You said A = B or in this case B causes A. A = (Bryan's ecclesiological confusion)
B = yearning for barren uniformity that belies God's wonderful diversity etc...
If B therefore A we can usually say (at least in this argument) not B would equal not A.
If Bryan didn't yearn for barren uniformity, if he didn't belie God's wonderful diversity, he wouldn't be confused on what the Church is.
Well Bryan doesn't come out looking too good in all this does he? That's why it's an ad hominem. The "A therefore B" part is sound logic by itself, but only if its individual assumptions are valid.
"Every time I drink coffee I get smarter". "I drank coffee, therefore I'm smarter". Well the logic is solid but only if the assumptions are true. Does coffee really make you smarter?
This is the part of the argument which I intended to refute. Bryan had already mentioned the ad hominem, I had no need to. I was attempting to show that coffee doesn't actually make you smarter or rather... Bryan's (supposed) ecclesiological confusion isn't caused by his yearning for barren uniformity.
In fact, I also attempted to show (as did Bryan) that we Catholics do not "yearn for barren uniformity". There is as much "diversity" depending on how you use the word in the Catholic Church than there is in the various Protestant ecclesial communities - but there is a marked singularity of doctrine and a unity of authority which exists only in very small sects among the Protestants.
I also want to point out that both Bryan and I have responded directly to your arguments.
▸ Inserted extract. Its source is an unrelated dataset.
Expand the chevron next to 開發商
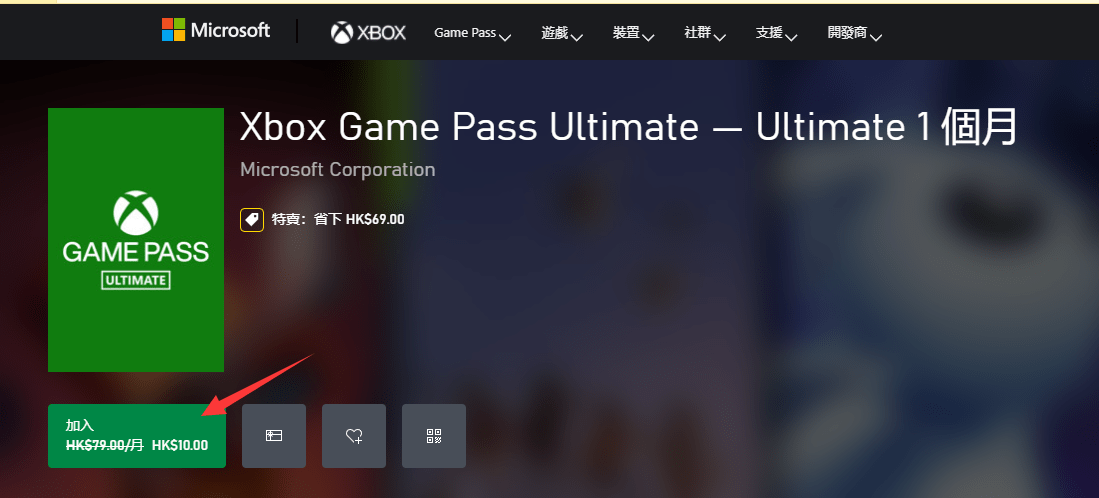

You haven't responded to ours.
Thanks Tim for attempting to teach me deductive logic.
I have degrees in science, philosophy focusing on logic and epistemology, and theology.
You write “If B therefore A we can usually say (at least in this argument) not B would equal not A.”
This may count as logic in your country, but on the rest of the planet this is the fallacy of denying the antecedent ☺
You are right, I have visited your blog, and you make extraordinary straw-man arguments. And Bryan accuses me of being like Dawkins ☺
There are two ways of dealing with our past when we make a major change of direction – we can incorporate the best from our past and let it enrich our present, or we can “kick our mother”, rejecting all we previously held and vigorously arguing against those who still hold it in our mistaken need and belief that proving others wrong somehow demonstrates that we are right (see fallacy of denying the antecedent in previous paragraph).
You seem to have missed my points in your accusation that I did not respond to Bryan and you (is this a tag team?). I have highlighted the paradigm of the universal church as one diocese with the bishop of Rome as its bishop and all other bishops as merely his assistants is a relatively new ecclesiology. Furthermore, I indicated that one misreads and even mistranslates early texts through such lenses. I offered a eucharistic ecclesiology, which sees the full universal church as present in the eucharistic community around the bishop – with the church not being the sum of smaller parts, but such communities being united in communion following the paradigm of the Trinity. In your exploration of ecclesiology I would have thought the writings of John Zizioulas, Laurent Cleenewerck, and others would spring quickly to mind. If not, I would hope you would explore them first before further suggesting that I was not responding adequately.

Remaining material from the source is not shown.